▶ [OBJECTIVE] Reproduce, character for character, the stretch of rows below from the very first row through the line containing "point(200,586)", including both ends.

▶ [ENTRIES SHOWN]
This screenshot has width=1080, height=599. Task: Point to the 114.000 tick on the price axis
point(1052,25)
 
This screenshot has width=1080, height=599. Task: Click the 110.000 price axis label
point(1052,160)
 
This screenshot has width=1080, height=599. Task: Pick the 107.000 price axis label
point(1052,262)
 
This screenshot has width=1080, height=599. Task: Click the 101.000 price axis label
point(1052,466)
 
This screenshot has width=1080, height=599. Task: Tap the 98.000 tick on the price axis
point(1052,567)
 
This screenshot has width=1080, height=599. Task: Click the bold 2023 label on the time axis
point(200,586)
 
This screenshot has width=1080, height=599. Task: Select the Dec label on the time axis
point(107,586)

▶ [ANSWER FOR THIS EXERCISE]
This screenshot has width=1080, height=599. Task: Point to the 114.000 tick on the price axis
point(1052,25)
 
This screenshot has width=1080, height=599. Task: Click the 110.000 price axis label
point(1052,160)
 
This screenshot has width=1080, height=599. Task: Pick the 107.000 price axis label
point(1052,262)
 
This screenshot has width=1080, height=599. Task: Click the 101.000 price axis label
point(1052,466)
 
This screenshot has width=1080, height=599. Task: Tap the 98.000 tick on the price axis
point(1052,567)
 
This screenshot has width=1080, height=599. Task: Click the bold 2023 label on the time axis
point(200,586)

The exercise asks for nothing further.